Kicking off the season, the coffee house will feature the eclectic sounds of Seymour Arm duo Sue Kyle and Alan Bates. A joyful, acoustic brew of swing elements and Celtic jigs combined with their folk revival and contemporary folk influences, this pair will deliver us some sweet sounds that will get you moving.
Music became a part of Kyle’s life early on, growing up playing the guitar and the flute; the banjo, coming later. Kyle relocated to British Columbia from Montreal and settled in the Shuswap region; eventually joining the horse-drawn Caravan Stage Company in the 1970’s, where she met Bates.
After seven years with the caravan, the pair parted from the company, eventually establishing themselves in remote Seymour Arm, and starting a family.
In 1995, the duo paired up with Richard Owings and Jean Brighouse forming Birchbark; who are no strangers to Revelstoke. The group performed at last year’s seond annual Revelstoke Coffee House Fundraiser Extravaganza Hootenanny in December.
Although passionate about music, it can be hard to part from responsibilities on their Seymour Arm farm. Together, the couple live off the grid, tending to a garden, their chickens, as well as Bates’ involvement in the gravity-fed, community water system. They have even started their own Seymour Arm Coffee House.
Their simple life provides ample opportunity to develop their music, songwriting and even craft their own instruments.
Kyle wrote her first song in her twenties. “It’s not always easy,” she says. “Sometimes they just seem to fall out of the air, and other times, not so much.”
For her, it’s personal experiences, the simple things in life, that inspire her most; whether its her dog, or picking huckleberries. “It’s anything that gives me strength.”
Her song ‘Shuswap Swing’ was one of the winning entries in the songwriting contest held by the Shuswap Watershed Project in 2010.
Working with the guitar, Kyle develops her lyrics and tune. The piano helps her work out melodies, and the banjo, well “that’s just fun,” she says.
Bates finds working with the guitar therapeutic; focusing the mind, providing clarity and feeding the soul.
Bates has crafted several of his own instruments including a banjo, a bouzouki and an Irish Bodhran drum made with goat hide. Their most cherished of instruments includes a set of guitars made for the couple by a friend in the 70s, which they still play today.
For Kyle and Bates, their enjoyment comes from the comraderie in playing with others; those special moments and harmonies created. Whether it’s around fires or jam sessions, “those people have enriched our lives so much,” says Kyle.
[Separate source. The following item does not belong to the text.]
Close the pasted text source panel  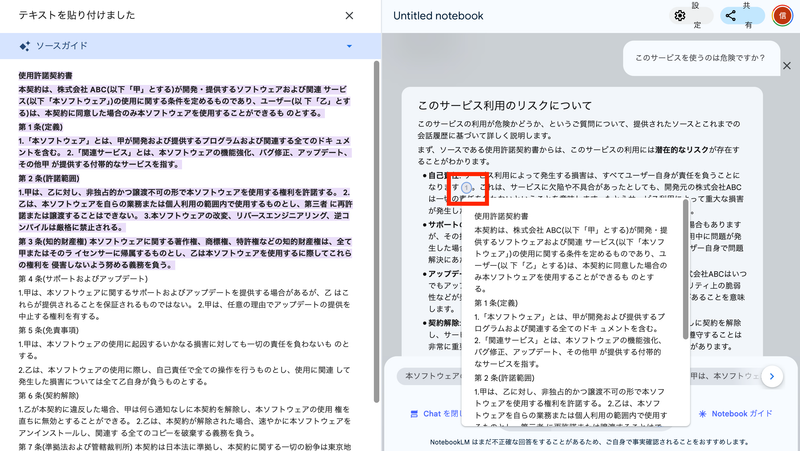pyautogui.click(x=349, y=16)
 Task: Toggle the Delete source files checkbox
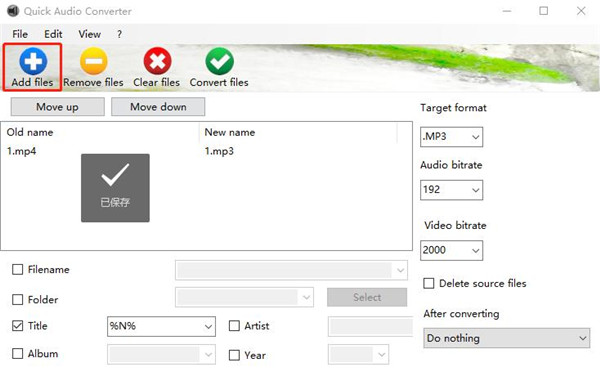(x=429, y=283)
There is also an essence of “danger and adrenaline” that I like about stage playing, says Bates.
Influenced by the likes of Bob Dylan, John Prine and a “pot pourri” of others, the couple hopes to continue playing and touring B.C. as a duo, preserving old folk music, and playing songs that should be shared.
Catch Sue Kyle and Alan Bates at the Revelstoke Coffee House on Satruday, Oct. 18, at the United Church. The show starts at 7:30 p.m. and admission is $3.